(What the exercise asks)
Every line of the data must be copied exactly.

═════ Raw data ═════

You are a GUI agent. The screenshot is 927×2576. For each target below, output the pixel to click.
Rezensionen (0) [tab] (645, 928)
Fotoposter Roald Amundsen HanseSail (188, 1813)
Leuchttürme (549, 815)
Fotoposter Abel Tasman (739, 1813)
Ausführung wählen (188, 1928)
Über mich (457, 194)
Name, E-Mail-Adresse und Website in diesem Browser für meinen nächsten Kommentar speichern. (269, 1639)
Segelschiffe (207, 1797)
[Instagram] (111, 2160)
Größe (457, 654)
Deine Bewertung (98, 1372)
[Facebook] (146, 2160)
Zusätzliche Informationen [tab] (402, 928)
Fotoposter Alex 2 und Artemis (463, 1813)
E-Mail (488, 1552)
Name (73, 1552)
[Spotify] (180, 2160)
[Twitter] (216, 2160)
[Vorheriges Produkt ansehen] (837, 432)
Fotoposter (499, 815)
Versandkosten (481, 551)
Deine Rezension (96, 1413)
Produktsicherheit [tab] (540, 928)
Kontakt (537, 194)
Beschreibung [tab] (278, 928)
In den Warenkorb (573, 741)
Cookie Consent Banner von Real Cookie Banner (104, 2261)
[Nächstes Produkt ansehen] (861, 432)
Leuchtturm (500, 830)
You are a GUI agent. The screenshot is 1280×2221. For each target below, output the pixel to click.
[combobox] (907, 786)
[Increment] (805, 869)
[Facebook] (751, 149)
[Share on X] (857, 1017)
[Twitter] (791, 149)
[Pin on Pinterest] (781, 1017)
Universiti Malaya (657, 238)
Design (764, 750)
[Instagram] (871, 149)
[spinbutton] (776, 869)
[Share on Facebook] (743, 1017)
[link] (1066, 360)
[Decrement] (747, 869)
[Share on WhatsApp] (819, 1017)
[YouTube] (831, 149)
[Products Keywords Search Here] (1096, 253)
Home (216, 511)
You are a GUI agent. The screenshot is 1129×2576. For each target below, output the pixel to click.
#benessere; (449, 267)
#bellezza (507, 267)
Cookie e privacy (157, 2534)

═════

(Task result)
You are a GUI agent. The screenshot is 927×2576. For each target below, output the pixel to click.
Rezensionen (0) [tab] (645, 928)
Fotoposter Roald Amundsen HanseSail (188, 1813)
Leuchttürme (549, 815)
Fotoposter Abel Tasman (739, 1813)
Ausführung wählen (188, 1928)
Über mich (457, 194)
Name, E-Mail-Adresse und Website in diesem Browser für meinen nächsten Kommentar speichern. (269, 1639)
Segelschiffe (207, 1797)
[Instagram] (111, 2160)
Größe (457, 654)
Deine Bewertung (98, 1372)
[Facebook] (146, 2160)
Zusätzliche Informationen [tab] (402, 928)
Fotoposter Alex 2 und Artemis (463, 1813)
E-Mail (488, 1552)
Name (73, 1552)
[Spotify] (180, 2160)
[Twitter] (216, 2160)
[Vorheriges Produkt ansehen] (837, 432)
Fotoposter (499, 815)
Versandkosten (481, 551)
Deine Rezension (96, 1413)
Produktsicherheit [tab] (540, 928)
Kontakt (537, 194)
Beschreibung [tab] (278, 928)
In den Warenkorb (573, 741)
Cookie Consent Banner von Real Cookie Banner (104, 2261)
[Nächstes Produkt ansehen] (861, 432)
Leuchtturm (500, 830)
You are a GUI agent. The screenshot is 1280×2221. For each target below, output the pixel to click.
[combobox] (907, 786)
[Increment] (805, 869)
[Facebook] (751, 149)
[Share on X] (857, 1017)
[Twitter] (791, 149)
[Pin on Pinterest] (781, 1017)
Universiti Malaya (657, 238)
Design (764, 750)
[Instagram] (871, 149)
[spinbutton] (776, 869)
[Share on Facebook] (743, 1017)
[link] (1066, 360)
[Decrement] (747, 869)
[Share on WhatsApp] (819, 1017)
[YouTube] (831, 149)
[Products Keywords Search Here] (1096, 253)
Home (216, 511)
You are a GUI agent. The screenshot is 1129×2576. For each target below, output the pixel to click.
#benessere; (449, 267)
#bellezza (507, 267)
Cookie e privacy (157, 2534)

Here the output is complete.